▸ **Task description**
Each line of the entries, from the first to the line containing "Given: Click the First name field", is to be transcribed exactly as it stands; include no other lines.

*** Data section Section Begins ***

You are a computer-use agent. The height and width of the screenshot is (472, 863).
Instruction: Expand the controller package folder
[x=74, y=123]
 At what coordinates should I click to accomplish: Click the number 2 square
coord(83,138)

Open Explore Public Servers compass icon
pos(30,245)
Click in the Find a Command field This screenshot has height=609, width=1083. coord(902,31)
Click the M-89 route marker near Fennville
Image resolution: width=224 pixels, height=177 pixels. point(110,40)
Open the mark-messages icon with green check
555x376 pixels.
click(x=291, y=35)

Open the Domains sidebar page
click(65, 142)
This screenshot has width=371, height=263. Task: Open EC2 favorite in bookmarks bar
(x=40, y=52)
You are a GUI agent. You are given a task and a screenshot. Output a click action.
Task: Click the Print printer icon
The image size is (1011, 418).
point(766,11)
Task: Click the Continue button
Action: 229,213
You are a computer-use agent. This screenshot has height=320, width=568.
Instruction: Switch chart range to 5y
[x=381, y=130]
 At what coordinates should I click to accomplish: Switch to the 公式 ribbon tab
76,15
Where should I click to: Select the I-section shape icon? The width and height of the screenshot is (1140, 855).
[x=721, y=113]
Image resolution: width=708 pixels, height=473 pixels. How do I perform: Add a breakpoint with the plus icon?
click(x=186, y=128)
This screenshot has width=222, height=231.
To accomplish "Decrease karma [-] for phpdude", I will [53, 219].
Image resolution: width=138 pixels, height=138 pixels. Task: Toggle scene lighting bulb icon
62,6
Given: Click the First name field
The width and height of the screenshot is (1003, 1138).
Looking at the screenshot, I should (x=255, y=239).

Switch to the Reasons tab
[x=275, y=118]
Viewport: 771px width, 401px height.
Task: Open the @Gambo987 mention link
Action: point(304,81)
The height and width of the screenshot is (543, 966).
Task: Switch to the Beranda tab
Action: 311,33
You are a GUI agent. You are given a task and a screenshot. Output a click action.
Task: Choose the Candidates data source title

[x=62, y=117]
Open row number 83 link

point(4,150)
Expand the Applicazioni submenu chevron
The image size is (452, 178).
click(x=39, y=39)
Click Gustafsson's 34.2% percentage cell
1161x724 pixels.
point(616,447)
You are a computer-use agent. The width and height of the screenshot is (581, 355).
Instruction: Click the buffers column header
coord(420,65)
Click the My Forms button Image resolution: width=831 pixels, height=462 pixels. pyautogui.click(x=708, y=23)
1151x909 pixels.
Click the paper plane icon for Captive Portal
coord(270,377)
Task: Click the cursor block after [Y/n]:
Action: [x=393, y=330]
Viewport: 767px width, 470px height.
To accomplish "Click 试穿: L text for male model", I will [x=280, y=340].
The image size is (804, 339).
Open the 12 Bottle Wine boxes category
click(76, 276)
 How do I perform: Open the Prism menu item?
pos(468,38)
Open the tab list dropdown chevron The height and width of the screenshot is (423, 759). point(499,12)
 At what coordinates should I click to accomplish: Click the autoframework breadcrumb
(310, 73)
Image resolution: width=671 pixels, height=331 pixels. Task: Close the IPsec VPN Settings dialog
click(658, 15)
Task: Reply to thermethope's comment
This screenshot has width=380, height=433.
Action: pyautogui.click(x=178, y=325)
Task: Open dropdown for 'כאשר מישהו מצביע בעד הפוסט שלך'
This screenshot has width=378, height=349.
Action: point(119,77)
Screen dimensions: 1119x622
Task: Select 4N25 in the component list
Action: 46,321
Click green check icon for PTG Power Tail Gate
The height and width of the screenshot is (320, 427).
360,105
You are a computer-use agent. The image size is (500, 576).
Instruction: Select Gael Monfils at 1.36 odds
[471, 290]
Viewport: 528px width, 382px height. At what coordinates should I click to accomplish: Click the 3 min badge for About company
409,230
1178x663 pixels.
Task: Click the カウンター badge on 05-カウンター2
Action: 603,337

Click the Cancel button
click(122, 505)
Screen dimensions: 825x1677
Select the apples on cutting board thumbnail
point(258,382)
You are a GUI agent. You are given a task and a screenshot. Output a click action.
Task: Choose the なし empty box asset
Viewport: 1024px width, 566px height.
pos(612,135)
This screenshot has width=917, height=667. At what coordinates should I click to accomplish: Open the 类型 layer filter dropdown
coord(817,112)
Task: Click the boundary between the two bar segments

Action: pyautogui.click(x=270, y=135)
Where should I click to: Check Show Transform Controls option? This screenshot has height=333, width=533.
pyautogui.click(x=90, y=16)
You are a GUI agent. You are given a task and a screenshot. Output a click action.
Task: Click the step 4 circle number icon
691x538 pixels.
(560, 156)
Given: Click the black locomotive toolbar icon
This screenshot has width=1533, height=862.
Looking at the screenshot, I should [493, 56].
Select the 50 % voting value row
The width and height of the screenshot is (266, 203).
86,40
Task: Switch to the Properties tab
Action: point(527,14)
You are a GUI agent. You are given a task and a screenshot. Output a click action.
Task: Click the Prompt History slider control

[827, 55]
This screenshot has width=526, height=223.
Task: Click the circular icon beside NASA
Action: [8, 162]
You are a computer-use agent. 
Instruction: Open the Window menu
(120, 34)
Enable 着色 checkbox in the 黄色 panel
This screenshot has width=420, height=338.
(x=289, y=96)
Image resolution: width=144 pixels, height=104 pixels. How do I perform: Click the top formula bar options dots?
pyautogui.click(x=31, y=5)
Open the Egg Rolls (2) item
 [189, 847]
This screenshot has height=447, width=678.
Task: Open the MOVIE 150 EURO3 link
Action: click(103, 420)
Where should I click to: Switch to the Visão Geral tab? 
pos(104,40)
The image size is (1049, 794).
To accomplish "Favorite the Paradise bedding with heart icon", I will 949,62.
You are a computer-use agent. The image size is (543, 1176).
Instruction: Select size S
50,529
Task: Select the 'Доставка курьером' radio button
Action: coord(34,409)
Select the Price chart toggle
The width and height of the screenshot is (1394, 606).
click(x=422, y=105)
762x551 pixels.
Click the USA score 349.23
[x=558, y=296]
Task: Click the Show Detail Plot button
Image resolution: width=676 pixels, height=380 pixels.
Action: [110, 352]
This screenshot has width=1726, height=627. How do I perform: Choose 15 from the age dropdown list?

*** Data section Section Ends ***

▸ **Exercise solution**
You are a computer-use agent. The height and width of the screenshot is (472, 863).
Instruction: Expand the controller package folder
[x=74, y=123]
 At what coordinates should I click to accomplish: Click the number 2 square
coord(83,138)

Open Explore Public Servers compass icon
pos(30,245)
Click in the Find a Command field This screenshot has height=609, width=1083. coord(902,31)
Click the M-89 route marker near Fennville
Image resolution: width=224 pixels, height=177 pixels. point(110,40)
Open the mark-messages icon with green check
555x376 pixels.
click(x=291, y=35)

Open the Domains sidebar page
click(65, 142)
This screenshot has width=371, height=263. Task: Open EC2 favorite in bookmarks bar
(x=40, y=52)
You are a GUI agent. You are given a task and a screenshot. Output a click action.
Task: Click the Print printer icon
The image size is (1011, 418).
point(766,11)
Task: Click the Continue button
Action: 229,213
You are a computer-use agent. This screenshot has height=320, width=568.
Instruction: Switch chart range to 5y
[x=381, y=130]
 At what coordinates should I click to accomplish: Switch to the 公式 ribbon tab
76,15
Where should I click to: Select the I-section shape icon? The width and height of the screenshot is (1140, 855).
[x=721, y=113]
Image resolution: width=708 pixels, height=473 pixels. How do I perform: Add a breakpoint with the plus icon?
click(x=186, y=128)
This screenshot has width=222, height=231.
To accomplish "Decrease karma [-] for phpdude", I will [53, 219].
Image resolution: width=138 pixels, height=138 pixels. Task: Toggle scene lighting bulb icon
62,6
Given: Click the First name field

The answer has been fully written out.